Breakthrough solutions across the agricultural value chain are attracting significant investment, with initiatives focused on decreasing food waste, making the most of already scarce resources and advancing innovation in sustainable agriculture.
In the US alone, sustainable agriculture has attracted US$2.4 trillion in assets under management.1
Decarbonising global food systems
The urgency to reduce emissions is laid bare by the enormity of the sector’s growing emissions profile. Emissions from global food systems equate to around one-third of the worldwide total, and of this, almost 40% comes from agricultural production. Direct emissions from cattle and dairy are collectively greater than any single country, excluding China.2
The chart depicts the number of kilograms of carbon dioxide equivalent (CO2e) needed to produce a single kilogram of food by category. While beef is incredibly emissions-intensive, this issue and others like it are being tackled by agricultural innovation and changing practices. Meanwhile, increased production of alternative proteins, greater availability of fresh produce and changing diets to reduce meat consumption are helping to address the total emissions related to food production.
Greenhouse gas (GHG) intensity of various foods, (kg of CO2e per kg of protein)
Source: McKinsey & Company, Agriculture and climate change, Reducing emissions through improved farming practices. April 2020. Data: Greenhouse gas emissions from pig and chicken supply chains: A global life cycle assessment, Food and Agriculture Organization of the United Nations (FAO). Rome; Greenhouse gas emissions from ruminant supply chains: A global life cycle assessment, Food and Agriculture Organization of the United Nations (FAQ) Rome; McKinsey analysis.
Without any material changes to current practices, agricultural emissions are predicted to increase by 15-20% by 2050 due to a swelling global population and per capita growth in food consumption of between 8-12%.3
Reimagining agricultural practices
Reducing food system emissions will require change on various fronts. When it comes to agriculture specifically, optimising the animal feed mix, crop rotation strategies, regenerative farming and improving fertilising practices are just a few ways that can help.
Additionally, an explosion of new agricultural technology or ‘agtech’ innovations are already making a material difference, including:
- Better plant genetics to increase crop resilience.
- Using big data, Internet of Things (IoT ) and artificial intelligence (AI) technology to monitor soil moisture and nutrient composition.
- The use of drones to deliver precision fertiliser or pesticide programmes.

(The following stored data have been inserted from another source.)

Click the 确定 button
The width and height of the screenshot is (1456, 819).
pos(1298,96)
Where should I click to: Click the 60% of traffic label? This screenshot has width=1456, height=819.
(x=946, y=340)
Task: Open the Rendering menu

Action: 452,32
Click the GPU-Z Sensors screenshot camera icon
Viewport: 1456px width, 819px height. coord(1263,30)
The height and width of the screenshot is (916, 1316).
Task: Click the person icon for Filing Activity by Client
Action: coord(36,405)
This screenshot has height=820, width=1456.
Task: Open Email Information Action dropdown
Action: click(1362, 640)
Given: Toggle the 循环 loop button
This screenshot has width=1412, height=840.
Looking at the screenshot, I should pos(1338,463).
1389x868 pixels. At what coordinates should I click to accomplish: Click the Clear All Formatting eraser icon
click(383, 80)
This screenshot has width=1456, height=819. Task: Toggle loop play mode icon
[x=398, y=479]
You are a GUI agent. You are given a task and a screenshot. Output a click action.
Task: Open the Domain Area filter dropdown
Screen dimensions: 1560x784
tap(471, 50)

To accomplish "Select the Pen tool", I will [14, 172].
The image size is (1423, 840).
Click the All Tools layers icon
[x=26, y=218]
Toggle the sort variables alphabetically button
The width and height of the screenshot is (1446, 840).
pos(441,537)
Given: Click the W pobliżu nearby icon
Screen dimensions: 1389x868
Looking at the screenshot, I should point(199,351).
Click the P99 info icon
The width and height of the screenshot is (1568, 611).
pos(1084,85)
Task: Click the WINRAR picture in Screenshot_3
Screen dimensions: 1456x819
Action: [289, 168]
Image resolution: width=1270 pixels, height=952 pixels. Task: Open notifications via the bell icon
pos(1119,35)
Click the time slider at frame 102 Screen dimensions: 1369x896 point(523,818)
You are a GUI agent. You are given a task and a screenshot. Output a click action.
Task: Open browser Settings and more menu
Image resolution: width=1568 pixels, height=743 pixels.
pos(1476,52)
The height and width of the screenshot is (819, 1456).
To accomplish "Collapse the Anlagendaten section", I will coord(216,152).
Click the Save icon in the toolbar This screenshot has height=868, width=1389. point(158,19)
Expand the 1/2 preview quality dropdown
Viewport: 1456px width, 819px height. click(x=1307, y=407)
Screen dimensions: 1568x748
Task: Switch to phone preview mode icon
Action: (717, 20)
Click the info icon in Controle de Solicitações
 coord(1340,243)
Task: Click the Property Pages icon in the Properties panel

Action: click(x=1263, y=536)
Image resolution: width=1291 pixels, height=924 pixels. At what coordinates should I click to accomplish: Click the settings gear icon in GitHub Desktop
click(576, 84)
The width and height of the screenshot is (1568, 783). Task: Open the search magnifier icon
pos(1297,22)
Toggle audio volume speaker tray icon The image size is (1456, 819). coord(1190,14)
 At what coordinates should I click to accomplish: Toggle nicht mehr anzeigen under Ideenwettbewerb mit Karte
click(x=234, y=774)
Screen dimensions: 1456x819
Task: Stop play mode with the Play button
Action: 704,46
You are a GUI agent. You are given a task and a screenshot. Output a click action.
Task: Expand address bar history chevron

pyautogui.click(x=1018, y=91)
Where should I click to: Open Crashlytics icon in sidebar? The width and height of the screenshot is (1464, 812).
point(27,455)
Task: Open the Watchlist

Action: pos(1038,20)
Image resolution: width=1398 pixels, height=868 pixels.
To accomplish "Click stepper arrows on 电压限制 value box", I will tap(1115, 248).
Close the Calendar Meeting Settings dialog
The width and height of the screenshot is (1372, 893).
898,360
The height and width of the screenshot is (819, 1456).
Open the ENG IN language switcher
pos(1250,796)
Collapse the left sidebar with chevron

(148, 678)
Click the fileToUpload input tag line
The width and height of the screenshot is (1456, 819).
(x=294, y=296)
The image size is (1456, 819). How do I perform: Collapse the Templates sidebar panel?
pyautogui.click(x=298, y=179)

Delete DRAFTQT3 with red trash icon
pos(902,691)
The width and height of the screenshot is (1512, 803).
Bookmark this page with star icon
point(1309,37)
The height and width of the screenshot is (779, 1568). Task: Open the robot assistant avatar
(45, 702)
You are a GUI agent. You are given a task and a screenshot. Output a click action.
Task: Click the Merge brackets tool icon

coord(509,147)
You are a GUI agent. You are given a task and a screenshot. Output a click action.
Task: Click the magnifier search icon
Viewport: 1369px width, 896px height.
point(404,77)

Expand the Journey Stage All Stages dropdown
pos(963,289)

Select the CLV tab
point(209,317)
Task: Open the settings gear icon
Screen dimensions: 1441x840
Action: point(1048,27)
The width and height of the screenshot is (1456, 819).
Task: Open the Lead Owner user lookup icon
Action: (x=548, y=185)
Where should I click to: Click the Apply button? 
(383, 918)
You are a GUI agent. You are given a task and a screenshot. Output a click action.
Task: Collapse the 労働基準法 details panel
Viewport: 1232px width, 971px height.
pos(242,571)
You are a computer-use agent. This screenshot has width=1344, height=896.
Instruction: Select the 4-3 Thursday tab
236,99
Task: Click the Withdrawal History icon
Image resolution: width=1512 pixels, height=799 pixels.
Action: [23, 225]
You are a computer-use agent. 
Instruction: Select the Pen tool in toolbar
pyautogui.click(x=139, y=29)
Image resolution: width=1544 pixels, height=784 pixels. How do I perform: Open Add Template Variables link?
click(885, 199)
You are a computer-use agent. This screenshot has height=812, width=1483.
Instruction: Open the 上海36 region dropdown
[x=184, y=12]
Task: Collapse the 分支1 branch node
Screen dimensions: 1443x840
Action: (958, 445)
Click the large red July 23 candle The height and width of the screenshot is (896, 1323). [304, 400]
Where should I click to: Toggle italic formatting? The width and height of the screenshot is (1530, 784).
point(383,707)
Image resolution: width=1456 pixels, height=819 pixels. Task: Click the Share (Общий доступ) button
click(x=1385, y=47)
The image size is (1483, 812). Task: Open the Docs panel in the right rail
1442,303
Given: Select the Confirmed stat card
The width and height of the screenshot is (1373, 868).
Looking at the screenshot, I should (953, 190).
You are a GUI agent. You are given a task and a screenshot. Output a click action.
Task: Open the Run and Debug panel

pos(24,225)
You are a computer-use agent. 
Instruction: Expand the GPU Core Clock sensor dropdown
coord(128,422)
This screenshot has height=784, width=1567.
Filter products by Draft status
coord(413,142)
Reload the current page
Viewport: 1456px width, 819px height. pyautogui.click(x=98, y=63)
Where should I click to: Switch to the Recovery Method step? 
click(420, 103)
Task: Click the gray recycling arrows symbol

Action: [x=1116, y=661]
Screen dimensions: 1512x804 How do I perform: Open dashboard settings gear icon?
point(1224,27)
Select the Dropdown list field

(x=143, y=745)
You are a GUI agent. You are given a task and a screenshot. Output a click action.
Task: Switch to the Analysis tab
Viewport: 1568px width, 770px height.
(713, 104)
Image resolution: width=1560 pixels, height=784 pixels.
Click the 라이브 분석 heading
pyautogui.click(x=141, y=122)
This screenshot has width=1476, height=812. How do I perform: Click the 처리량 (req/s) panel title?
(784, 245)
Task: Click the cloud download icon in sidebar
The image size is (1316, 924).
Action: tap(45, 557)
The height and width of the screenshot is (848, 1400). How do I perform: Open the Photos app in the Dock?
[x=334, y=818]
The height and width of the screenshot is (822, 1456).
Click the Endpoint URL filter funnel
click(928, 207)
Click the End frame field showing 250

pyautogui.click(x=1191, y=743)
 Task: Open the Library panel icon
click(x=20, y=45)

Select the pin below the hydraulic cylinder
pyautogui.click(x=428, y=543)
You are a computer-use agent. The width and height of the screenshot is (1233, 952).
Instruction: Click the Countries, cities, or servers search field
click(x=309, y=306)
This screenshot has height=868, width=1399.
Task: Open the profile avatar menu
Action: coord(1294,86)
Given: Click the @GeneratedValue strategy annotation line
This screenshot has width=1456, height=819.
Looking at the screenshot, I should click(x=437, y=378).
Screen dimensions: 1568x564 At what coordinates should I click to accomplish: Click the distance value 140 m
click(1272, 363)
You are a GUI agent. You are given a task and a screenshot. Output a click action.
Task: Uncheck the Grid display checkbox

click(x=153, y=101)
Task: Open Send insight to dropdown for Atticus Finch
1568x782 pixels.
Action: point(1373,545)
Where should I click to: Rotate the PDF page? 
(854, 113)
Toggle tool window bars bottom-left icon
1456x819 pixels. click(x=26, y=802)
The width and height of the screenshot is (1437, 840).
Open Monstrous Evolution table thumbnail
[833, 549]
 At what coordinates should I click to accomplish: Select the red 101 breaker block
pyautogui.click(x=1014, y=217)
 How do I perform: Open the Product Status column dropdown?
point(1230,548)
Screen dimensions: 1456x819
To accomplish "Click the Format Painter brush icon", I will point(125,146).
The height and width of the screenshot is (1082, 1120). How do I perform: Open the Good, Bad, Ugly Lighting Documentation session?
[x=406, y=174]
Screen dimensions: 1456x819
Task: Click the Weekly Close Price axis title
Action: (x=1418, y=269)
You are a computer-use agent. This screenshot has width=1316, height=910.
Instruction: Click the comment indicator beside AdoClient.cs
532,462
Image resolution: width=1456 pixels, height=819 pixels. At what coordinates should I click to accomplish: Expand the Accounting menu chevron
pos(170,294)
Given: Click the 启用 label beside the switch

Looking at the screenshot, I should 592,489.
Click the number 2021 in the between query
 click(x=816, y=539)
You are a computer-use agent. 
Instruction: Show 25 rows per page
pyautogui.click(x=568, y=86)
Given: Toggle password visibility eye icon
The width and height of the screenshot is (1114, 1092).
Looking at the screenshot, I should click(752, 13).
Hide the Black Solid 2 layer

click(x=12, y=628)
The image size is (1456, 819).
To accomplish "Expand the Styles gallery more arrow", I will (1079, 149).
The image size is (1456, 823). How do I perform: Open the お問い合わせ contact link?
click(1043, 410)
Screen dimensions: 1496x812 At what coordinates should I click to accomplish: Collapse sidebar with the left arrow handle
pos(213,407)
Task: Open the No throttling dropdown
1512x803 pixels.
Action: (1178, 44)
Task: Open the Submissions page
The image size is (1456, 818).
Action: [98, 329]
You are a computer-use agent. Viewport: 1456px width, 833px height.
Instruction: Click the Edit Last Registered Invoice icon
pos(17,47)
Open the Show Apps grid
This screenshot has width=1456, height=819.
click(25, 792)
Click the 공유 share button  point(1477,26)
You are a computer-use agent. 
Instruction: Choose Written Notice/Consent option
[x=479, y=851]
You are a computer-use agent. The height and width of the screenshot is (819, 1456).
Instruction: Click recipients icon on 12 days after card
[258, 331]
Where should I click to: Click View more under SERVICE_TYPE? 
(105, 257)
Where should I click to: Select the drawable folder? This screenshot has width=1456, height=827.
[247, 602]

- Robotics/autonomous equipment to aid seeding, fertiliser and chemical application and crop harvesting.
- The value of global ‘agtech’ is expanding rapidly. Valued at US$9.11 billion in 2020, it is expected to reach US$32.50 billion by 2027.4
We see a significant role for agriculture in the achievement of net zero and a great opportunity for companies that facilitate and embrace the change.
1 Farming for the Future, PWC. March 2022.
2 Agriculture and Climate Change, McKinsey.
3 The future of food and agriculture – The Food and Agriculture Organization (FAO) of the United Nations
4.Agtech market review – Global Banking and Finance Review.
Commodities (such as oil, metals and agricultural products) and commodity-linked securities are subject to greater volatility and risk and may not be appropriate for all investors. Commodities are speculative and may be affected by factors including market movements, economic and political developments, supply and demand disruptions, weather, disease and embargoes.
Natural resources industries can be significantly affected by changes in natural resource supply and demand, energy and commodity prices, political and economic developments, environmental incidents, energy conservation and exploration projects.
Sustainable or Environmental, Social and Governance (ESG) investing considers factors beyond traditional financial analysis. This may limit available investments and cause performance and exposures to differ from, and potentially be more concentrated in certain areas than the broader market.
These are the views of the author at the time of publication and may differ from the views of other individuals/teams at Janus Henderson Investors. Any securities, funds, sectors and indices mentioned within this article do not constitute or form part of any offer or solicitation to buy or sell them.
Past performance does not predict future returns. The value of an investment and the income from it can fall as well as rise and you may not get back the amount originally invested.
The information in this article does not qualify as an investment recommendation.